Questions...and answers
An article in the 'Leading Strategy' series
In the previous Leading Strategy article, The Heart of the Matter, I wrote about how an organisation’s strategy work doesn’t have to set out to be comprehensive, radical or transformational: instead it needs to be focused on what matters strategically to the organisation at that time, what issues and opportunities will have most influence on its future, and to determine what it will do in response to these (and sometimes of course what transpires will be radical or transformational).
So, having determined the focus of the organisation’s strategy work at this particular time, how as a leader do you go about designing a process to address this? What strategy tools and techniques should you use - and where do they fit into the process? Will your Board colleagues start thinking about Strategy Awaydays or even 2 or 3 day Board Strategy Retreats (at a high-end venue with luxurious facilities of course!), involving various input presentations from across the organisation, followed by breakout groups, presenting back to colleagues on hastily-scribbled flipcharts, interspersed with plenary sessions to populate PESTEL analyses and develop a SWOT? Because isn’t this the way you always approach strategy?!
There’s often a bit of an anticlimax that follows these events: after the inevitable time-lag when someone tries to decipher the flipcharts and attempt to make sense of some of what has been written, then have the summary output document reviewed before being circulated, the content can be somewhat underwhelming, with anodyne statements and a feeling that there’s more to uncover, if only there were the time before the next strategy process deadline. Maybe too there’s a nagging doubt that there are issues that haven’t been addressed fully, aspects of the organisation’s situation that have been skated over rather than challenged with honesty (however painful or concerning)?
(Of course I’m being somewhat flippant - there are effective Strategy Workshops and well-articulated outputs that lead to the next stage of the strategy process - but several elements of the description above are not uncommon!)
So as an organisational leader wondering how to go about answering the issues and challenges that the organisation needs to address now, is there a more effective way than reverting to such traditional processes? Some way of ensuring the strategy discussions get to the heart of the matter, with depth and honesty?
Questions!
Questions are very powerful - and they drive the processes and conversations that lead to answers and decisions. Arguably, every step in developing a strategy can be defined as a question. (That’s a hypothesis I’d love to test - let me know if you can think of an exception!)

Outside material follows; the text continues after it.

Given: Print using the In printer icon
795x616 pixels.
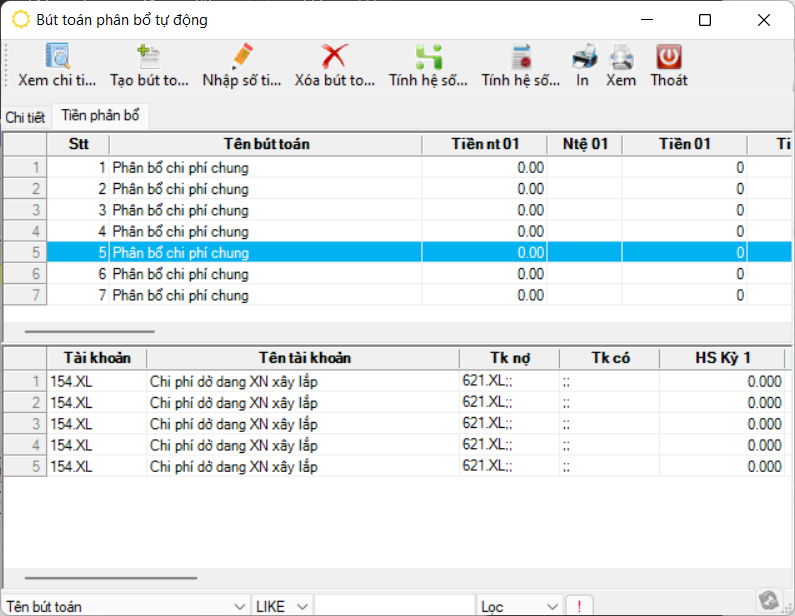Looking at the screenshot, I should click(583, 56).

Questions - relevant and well-constructed - provide a focus for the organisation in its strategy work. Questions can be used at every stage to help stimulate and guide an organisation’s strategy work: appropriately framed, they provide the starting point for people to seek the information and insights to inform strategy discussions, and also the encouragement to probe and challenge (answering strategy questions with depth and objectivity is essential to develop real understanding).
The questions - and how they are framed - are for each organisation to work out: it’s what is relevant to them and what matters in their organisational context. Posing the right questions, mapping a path to answering them, and having the determination and confidence to seek robust and meaningful answers - this is at the core of developing organisational strategy.
The crucial point is that they need to be pinpoint in their focus and precise in their articulation - and therein lies the initial challenge. Framing the questions, understanding the context and articulating them with care, is an important skill in strategy work: questions define the challenge that people in the organisation then need to work together to answer. This applies at any level, from the fundamental ‘existential’ questions of why the organisation exists to what possible futures it should consider.
These questions are not pre-defined; they evolve as the organisation’s strategic thinking progresses. It is an iterative process, driven by the search for meaning, to fully understand something - put simply, the need to make sense of things. It is an exploration, a quest: a particular line of enquiry can prompt further questions, until sufficient understanding is achieved for what is required to be able to answer the question at the level that is relevant at this time.
It is not for those mapping the overall strategy process to specify how the questions should be tackled, but for the people directly involved in these. The appropriate process to work out the answers follows from the questions - as does what tools and techniques could be used to help. The art and skill of leadership in such a process is to create the environment, space and resources to enable such questions to be answered, and provide the stimulus, the encouragement and the challenge to enable people to work through this themselves: it is they who will then drive the quest for information, for insights, to develop and articulate answers that can help the organisation make sense of its situation, the options available to it, and hence determine and inform the decisions that need to be taken.
Of course, such a process can include workshops, ‘retreats’, ‘awaydays’ - they’re really just ways of having strategy conversations! The important point is how they are designed and structured - and considering them as a way of asking, refining or answering questions as part of a strategy process is more likely to lead to well-planned events that progress this. Questions provide focus, and a challenge plus the motivation to answer them: there is purpose in the conversations, in whatever format they occur.
Considering strategy work in this way, it becomes less of a daunting and complex challenge and more about a way of people in the organisation working together to come up with answers that lead to a shared understanding, and contribute to articulating a rational narrative across the organisation that it can use to steer towards its future.




Completely agree with honest and meaningful questions.